Bir Cuma günü öğleden sonrasında Trablus'un,- hani her şehrin haritada kalın bir noktacıkla gösterilen centrum'u, Saha-i Hadra-Yeşil Meydan'ında dolaştığınızda buranın Londra'da Beşinci Bölge'ye veya Hamburg'un Wilhemsburg'undaki herhangi bir beton damından farksız olaraktan Türkiyeli hemşerilerle veya yurttaşla dolu olduğunuz görürsünüz. Bu yurdum insanlarının Avrupa’dakilerden farklı olarak yanlarında dam ile değil Arap tercümanlar ile dolaşması okuyucuya topraklarının yaşam tarzlarıyla ilgili bir ima veya göndermeye mi işaret takdir kaarinin.

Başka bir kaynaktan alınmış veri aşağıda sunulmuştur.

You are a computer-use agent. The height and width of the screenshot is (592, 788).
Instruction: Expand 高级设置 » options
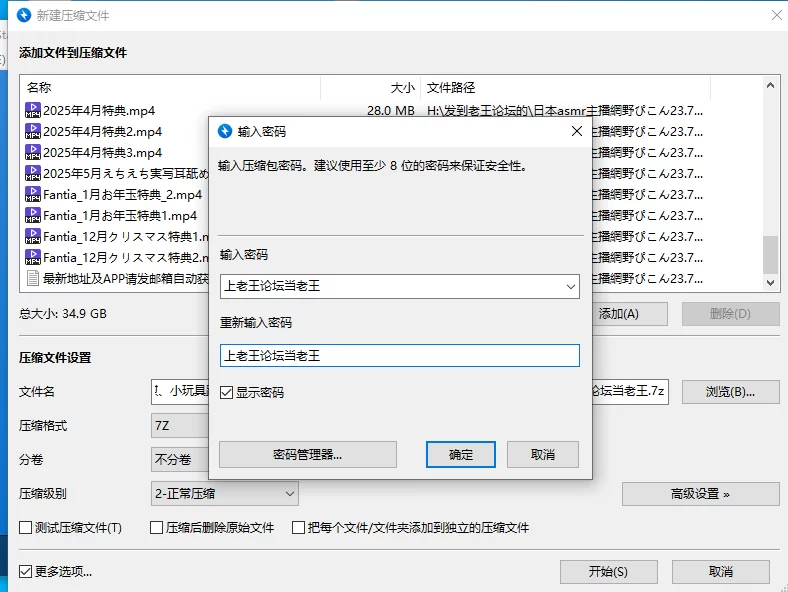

İnşaat işçileri, topograf, harita mühendisi, inşaat mühendisi, formen, vinç operatörü v.s işlerle meşguller. Çünkü bu ülkedeki her türlü inşaat işi yabancı şirketlerce yapılıyor ve Türk firmaları en çok iş alan şirketlerin başlarında geliyor. Ta 80'li yıllardan beri kahverengi çöl kumunu betonize etmek için buralarda bulunan inşaat şirketlerinin 2003'lü yıllarda ülkeye uygulanan ambargonun kalkması ve iş ortamının daha da verimli olması nedeniyle sayıları oldukça artmış durumda.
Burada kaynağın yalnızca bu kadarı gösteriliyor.